**TEXTO DE ESTUDIO**
Este endurecimiento irresponsable del corazón y la intimidad moral de la población ha sido ya muy estudiado respecto a otros tiempos, siguiendo la idea de Hannah Arendt de la banalidad del mal, según la cual, la población alemana aceptó el exterminio de los judíos no por maldad sino por una extraña mezcla de imbécil mediocridad, egoísmo trivial y rutina cotidiana. Se mataron judíos como se podría haber empaquetado tomates. No es algo que tenga nada de insólito. Llevamos décadas convirtiendo el Mediterráneo en un campo de exterminio por una mezcla de rutina y cotidianeidad. Por lo visto, la valla de Melilla quedaba tan lejos de nuestra mirada como las chimeneas de Auschwitz para la conciencia de los alemanes. Pero es que hoy esas chimeneas humean entre nosotros a un máximo de dos metros de la distancia de confinamiento. Pues algunos, ni aun así las ven.
Tenemos la suerte de tener un Gobierno que al menos es consciente de ello y que se ha propuesto hacer algo, por poco que sea. Y, sin embargo, como no es suficiente, es, por lo visto, una mala noticia. Desde la izquierda se pueden imaginar mejores medidas, aunque es verdad que en general se ha aceptado que lo mejor es enemigo de lo bueno. Para la derecha es una “paguita” que impelerá a los desheredados a volverse vagos y holgazanes. Son nazis, ni más menos que Eichmann. Conviene recordar que los nazis de verdad, al contrario que los de las películas, no parecían nazis. Algunos incluso parecían personas de lo más normales que llevaban una cruz gamada en la solapa con la misma normalidad rutinaria que en el Barrio de Salamanca llevan una bandera española en la correa del perro. Son anticristianos, aunque muchos, contradiciendo al Papa Francisco, se consideren católicos (ojalá exista el infierno para llenarlo de semejante estirpe).

**EJERCICIOS PROPUESTOS**
a. ¿Qué idea de Hannah Arendt menciona el texto de estudio?
b. Reproduce del texto de estudio el fragmento que va desde "Este endurecimiento irresponsable" hasta "así las ven.".

**MATERIAL PROPORCIONADO**
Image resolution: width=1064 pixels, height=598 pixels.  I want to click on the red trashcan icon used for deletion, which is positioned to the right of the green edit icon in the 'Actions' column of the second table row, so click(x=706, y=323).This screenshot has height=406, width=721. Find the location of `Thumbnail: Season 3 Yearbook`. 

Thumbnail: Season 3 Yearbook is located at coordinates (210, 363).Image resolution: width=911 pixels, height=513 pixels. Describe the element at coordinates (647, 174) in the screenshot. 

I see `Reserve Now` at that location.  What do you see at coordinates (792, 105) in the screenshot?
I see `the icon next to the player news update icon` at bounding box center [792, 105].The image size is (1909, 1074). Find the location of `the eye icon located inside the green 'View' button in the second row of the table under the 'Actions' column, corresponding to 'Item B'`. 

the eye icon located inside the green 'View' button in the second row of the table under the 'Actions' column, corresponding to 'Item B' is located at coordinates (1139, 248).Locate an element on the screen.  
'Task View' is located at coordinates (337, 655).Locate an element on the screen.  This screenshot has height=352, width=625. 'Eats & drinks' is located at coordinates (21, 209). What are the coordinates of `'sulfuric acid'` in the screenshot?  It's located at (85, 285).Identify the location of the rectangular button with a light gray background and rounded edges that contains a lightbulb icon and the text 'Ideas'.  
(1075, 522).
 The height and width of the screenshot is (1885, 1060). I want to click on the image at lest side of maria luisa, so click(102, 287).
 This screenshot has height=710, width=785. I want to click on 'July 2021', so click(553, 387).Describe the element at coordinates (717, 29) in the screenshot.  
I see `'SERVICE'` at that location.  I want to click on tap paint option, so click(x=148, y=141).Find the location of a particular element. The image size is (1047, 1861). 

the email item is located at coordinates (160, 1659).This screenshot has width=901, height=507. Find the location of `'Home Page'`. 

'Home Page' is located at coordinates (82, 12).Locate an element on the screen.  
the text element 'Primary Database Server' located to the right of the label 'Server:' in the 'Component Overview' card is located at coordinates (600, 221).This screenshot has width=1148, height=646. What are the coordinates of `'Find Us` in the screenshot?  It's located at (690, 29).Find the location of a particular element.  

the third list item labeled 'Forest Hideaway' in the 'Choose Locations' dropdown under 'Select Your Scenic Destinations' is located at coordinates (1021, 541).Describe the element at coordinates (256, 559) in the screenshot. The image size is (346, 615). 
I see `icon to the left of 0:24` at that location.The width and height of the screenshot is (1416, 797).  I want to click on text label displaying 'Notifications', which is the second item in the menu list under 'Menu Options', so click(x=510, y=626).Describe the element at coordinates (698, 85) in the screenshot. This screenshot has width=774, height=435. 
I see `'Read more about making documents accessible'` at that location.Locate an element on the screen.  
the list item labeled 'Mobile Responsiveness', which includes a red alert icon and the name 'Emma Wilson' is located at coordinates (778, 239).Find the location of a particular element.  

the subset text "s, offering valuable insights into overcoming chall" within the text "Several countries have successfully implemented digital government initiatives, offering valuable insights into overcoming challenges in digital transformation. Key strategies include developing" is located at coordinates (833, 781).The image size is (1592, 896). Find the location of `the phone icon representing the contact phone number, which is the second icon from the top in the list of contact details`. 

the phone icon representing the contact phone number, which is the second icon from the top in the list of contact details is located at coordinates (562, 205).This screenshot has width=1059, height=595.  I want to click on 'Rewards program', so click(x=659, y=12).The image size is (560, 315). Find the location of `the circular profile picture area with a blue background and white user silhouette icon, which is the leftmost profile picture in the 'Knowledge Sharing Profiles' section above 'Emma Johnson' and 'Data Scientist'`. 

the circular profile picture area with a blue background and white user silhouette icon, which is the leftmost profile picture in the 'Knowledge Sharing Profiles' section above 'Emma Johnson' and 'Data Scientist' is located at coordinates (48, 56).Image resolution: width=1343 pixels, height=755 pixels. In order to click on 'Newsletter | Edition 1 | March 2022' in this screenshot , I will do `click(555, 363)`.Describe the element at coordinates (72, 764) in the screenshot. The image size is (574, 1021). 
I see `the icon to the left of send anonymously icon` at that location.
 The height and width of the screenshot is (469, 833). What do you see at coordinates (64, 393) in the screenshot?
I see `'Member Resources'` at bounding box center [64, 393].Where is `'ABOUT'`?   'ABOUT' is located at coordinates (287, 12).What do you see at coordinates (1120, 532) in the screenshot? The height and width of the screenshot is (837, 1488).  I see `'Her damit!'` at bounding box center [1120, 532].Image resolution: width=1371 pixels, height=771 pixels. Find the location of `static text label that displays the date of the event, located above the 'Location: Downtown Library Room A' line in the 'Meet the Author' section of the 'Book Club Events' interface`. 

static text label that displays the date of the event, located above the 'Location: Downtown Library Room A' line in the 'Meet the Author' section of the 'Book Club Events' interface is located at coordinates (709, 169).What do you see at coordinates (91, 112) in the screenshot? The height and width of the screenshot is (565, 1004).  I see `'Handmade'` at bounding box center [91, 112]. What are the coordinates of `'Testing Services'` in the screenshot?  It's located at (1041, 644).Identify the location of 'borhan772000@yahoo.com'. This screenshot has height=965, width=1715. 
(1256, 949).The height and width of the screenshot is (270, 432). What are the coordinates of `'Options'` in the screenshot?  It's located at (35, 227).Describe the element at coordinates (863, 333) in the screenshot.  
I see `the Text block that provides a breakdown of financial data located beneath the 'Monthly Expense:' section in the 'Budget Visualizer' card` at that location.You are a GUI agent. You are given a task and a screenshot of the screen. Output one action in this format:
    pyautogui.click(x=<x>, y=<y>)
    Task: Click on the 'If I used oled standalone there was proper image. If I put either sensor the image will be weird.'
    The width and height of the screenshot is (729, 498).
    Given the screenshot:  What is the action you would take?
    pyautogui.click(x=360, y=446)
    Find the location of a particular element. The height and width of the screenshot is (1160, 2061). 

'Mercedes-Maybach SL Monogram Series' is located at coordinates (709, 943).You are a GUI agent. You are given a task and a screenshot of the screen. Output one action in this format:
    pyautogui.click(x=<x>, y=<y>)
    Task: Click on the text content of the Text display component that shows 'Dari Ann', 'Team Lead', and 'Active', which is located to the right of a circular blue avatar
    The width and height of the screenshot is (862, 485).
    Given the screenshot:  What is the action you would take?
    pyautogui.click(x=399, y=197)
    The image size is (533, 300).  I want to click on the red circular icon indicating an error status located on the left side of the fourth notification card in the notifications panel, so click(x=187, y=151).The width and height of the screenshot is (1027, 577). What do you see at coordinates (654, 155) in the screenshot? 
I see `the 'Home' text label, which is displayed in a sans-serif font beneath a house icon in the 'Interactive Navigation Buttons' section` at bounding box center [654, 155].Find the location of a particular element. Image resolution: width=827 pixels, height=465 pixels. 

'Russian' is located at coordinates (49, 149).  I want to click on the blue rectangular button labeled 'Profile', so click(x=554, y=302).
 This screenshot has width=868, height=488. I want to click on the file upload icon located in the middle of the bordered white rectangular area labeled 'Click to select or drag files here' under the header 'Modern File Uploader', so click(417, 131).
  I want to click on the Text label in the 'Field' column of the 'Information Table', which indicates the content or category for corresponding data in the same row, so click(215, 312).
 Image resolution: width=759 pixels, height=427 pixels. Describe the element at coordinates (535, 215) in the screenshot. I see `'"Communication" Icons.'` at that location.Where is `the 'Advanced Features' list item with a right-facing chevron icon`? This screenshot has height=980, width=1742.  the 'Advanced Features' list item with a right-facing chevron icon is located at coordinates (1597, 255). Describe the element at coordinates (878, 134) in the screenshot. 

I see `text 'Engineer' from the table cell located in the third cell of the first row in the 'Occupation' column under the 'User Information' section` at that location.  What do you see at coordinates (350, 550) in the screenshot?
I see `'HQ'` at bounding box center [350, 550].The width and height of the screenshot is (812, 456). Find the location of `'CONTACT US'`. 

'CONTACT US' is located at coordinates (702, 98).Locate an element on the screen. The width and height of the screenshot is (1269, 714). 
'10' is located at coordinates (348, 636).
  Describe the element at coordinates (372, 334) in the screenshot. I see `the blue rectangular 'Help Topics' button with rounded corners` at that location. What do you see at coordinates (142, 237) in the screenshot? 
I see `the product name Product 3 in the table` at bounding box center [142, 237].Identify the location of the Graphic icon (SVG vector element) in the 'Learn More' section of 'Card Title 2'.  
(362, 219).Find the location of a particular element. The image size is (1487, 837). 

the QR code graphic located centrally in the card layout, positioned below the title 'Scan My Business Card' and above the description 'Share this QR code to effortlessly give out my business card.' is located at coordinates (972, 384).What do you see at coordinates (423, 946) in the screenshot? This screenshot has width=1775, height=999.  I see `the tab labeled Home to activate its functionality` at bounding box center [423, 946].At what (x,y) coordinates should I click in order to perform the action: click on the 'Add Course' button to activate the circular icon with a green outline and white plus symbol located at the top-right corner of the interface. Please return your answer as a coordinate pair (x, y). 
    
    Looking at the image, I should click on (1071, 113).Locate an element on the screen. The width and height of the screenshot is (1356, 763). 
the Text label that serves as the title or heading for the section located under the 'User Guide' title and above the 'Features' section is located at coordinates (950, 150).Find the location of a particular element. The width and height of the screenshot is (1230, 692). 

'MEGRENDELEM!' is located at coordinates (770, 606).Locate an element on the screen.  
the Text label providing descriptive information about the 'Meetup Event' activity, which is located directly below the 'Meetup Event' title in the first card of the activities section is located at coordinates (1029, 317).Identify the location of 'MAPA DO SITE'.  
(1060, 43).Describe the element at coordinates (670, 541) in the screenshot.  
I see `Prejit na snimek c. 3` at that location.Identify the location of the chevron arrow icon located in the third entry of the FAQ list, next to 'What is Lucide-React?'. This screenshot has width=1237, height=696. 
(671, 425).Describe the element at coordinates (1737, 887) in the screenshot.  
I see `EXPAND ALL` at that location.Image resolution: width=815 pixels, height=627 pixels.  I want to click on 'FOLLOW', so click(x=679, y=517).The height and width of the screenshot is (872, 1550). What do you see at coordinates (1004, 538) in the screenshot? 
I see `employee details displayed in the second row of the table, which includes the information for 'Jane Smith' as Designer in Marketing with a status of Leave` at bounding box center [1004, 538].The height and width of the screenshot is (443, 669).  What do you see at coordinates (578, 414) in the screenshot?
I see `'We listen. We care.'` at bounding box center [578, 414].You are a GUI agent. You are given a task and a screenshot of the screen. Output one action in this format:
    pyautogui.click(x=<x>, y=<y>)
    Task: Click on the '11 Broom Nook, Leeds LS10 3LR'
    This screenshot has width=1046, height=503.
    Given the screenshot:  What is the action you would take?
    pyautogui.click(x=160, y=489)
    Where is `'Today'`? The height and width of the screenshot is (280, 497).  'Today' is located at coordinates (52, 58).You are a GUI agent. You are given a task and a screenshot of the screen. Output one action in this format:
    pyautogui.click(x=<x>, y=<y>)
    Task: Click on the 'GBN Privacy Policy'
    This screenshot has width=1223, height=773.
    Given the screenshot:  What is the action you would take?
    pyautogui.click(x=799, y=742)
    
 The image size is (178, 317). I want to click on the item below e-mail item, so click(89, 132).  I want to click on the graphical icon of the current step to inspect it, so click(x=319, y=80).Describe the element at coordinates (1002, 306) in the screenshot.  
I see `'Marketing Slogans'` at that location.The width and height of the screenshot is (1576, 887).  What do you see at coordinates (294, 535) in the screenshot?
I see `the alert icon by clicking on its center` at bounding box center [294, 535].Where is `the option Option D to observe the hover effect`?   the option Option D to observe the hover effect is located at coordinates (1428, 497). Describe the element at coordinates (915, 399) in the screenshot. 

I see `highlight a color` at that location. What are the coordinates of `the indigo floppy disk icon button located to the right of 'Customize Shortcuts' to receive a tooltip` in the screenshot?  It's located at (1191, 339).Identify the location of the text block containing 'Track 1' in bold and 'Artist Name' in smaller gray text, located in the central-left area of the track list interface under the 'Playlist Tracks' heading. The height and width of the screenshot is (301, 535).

**RESPUESTAS ESPERADAS**
a. La banalidad del mal.

b.
Este endurecimiento irresponsable del corazón y la intimidad moral de la población ha sido ya muy estudiado respecto a otros tiempos, siguiendo la idea de Hannah Arendt de la banalidad del mal, según la cual, la población alemana aceptó el exterminio de los judíos no por maldad sino por una extraña mezcla de imbécil mediocridad, egoísmo trivial y rutina cotidiana. Se mataron judíos como se podría haber empaquetado tomates. No es algo que tenga nada de insólito. Llevamos décadas convirtiendo el Mediterráneo en un campo de exterminio por una mezcla de rutina y cotidianeidad. Por lo visto, la valla de Melilla quedaba tan lejos de nuestra mirada como las chimeneas de Auschwitz para la conciencia de los alemanes. Pero es que hoy esas chimeneas humean entre nosotros a un máximo de dos metros de la distancia de confinamiento. Pues algunos, ni aun así las ven.